A setenta y cinco días de las elecciones Donald Trump tiene ante sí un verdadero dilema. Si continúa improvisando discursos con insultos, ataques personales y teorías conspiratorias, solo conseguirá mantener el apoyo de los votantes que le han llevado hasta la candidatura republicana. Son los que se sienten abandonados por los políticos de Washington o directamente niegan la legitimidad del gobierno federal, casi todos hombres blancos desesperados de estados del interior y el sur del país.

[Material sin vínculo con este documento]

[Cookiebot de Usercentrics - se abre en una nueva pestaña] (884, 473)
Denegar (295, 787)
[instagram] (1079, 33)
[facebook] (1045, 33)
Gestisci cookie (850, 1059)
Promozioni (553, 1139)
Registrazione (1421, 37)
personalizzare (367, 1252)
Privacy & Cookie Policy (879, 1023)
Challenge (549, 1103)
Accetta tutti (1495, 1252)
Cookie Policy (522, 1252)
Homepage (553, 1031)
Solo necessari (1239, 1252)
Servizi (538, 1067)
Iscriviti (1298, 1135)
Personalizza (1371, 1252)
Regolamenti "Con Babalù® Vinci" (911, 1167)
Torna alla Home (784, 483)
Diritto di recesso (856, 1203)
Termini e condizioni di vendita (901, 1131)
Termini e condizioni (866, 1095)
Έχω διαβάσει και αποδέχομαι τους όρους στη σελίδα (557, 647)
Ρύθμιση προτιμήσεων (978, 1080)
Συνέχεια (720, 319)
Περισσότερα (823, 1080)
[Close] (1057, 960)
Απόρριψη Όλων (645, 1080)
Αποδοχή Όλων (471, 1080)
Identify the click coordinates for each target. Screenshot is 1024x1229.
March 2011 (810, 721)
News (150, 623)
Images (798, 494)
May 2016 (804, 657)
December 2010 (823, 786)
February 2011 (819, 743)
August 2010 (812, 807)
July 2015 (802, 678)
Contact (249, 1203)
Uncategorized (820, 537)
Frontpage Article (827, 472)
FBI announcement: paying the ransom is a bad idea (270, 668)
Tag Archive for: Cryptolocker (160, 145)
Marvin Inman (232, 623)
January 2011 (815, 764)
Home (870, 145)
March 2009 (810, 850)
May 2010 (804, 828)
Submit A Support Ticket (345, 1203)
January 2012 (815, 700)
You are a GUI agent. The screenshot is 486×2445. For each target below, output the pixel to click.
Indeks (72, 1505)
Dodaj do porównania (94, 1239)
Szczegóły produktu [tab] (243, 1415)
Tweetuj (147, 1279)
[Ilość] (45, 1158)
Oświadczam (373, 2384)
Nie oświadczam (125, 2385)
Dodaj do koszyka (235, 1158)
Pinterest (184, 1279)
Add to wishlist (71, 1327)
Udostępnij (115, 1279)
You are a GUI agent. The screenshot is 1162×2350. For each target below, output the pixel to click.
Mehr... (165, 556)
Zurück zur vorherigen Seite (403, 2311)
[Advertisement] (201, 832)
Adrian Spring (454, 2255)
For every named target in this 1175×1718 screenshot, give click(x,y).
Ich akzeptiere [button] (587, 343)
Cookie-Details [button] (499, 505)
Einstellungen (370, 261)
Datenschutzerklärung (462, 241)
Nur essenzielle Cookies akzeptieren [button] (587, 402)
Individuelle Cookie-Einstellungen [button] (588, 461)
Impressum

Pero esta suma no es suficiente para ganar el 8 de noviembre, por mucho que el nacionalista inglés, Nigel Farage, anime en estos días a los seguidores del magnate a que den la misma sorpresa que en la desdichada votación del Brexit. Si, por el contrario, el neoyorquino lee sus intervenciones públicas, disciplina sus mensajes y evita los disparates, atraerá a ciudadanos que no se fían de Hillary Clinton ni del presidente Obama. Hasta ahora ven a Trump en estado puro como una amenaza para la democracia y la seguridad de su país. Con un nuevo tono comedido y una apariencia de moderación, sumaría a algunos de estos votantes. A cambio, podría perder a los adeptos que valoran su autenticidad, solo posible en tan altas dosis en un showman, los cuales se marcharían desilusionados al verlo practicar el tacticismo de los demás políticos.
Por su parte, Hillary Clinton ha decidido mirar adelante y no dar muchas más explicaciones sobre la mala gestión de sus correos o de su fundación durante los años en la Secretaría de Estado. Ambos asuntos la hacen más vulnerable y no quiere que eclipsen los debates sobre cuestiones sustantivas. La paradoja es que esta debilidad de su rival lleva a Trump a insistir en su comportamiento primario y transgresor, sin salir de su bucle nacionalista, xenófobo y racista.
En el fondo, la capacidad de auto-corrección no forma parte de su personalidad arrolladora. En una misma semana despide a los responsables de su campaña, muestra cierto arrepentimiento por declaraciones pasadas y embiste sin cordura alguna, aupando a Hillary Clinton en las encuestas como el mal menor.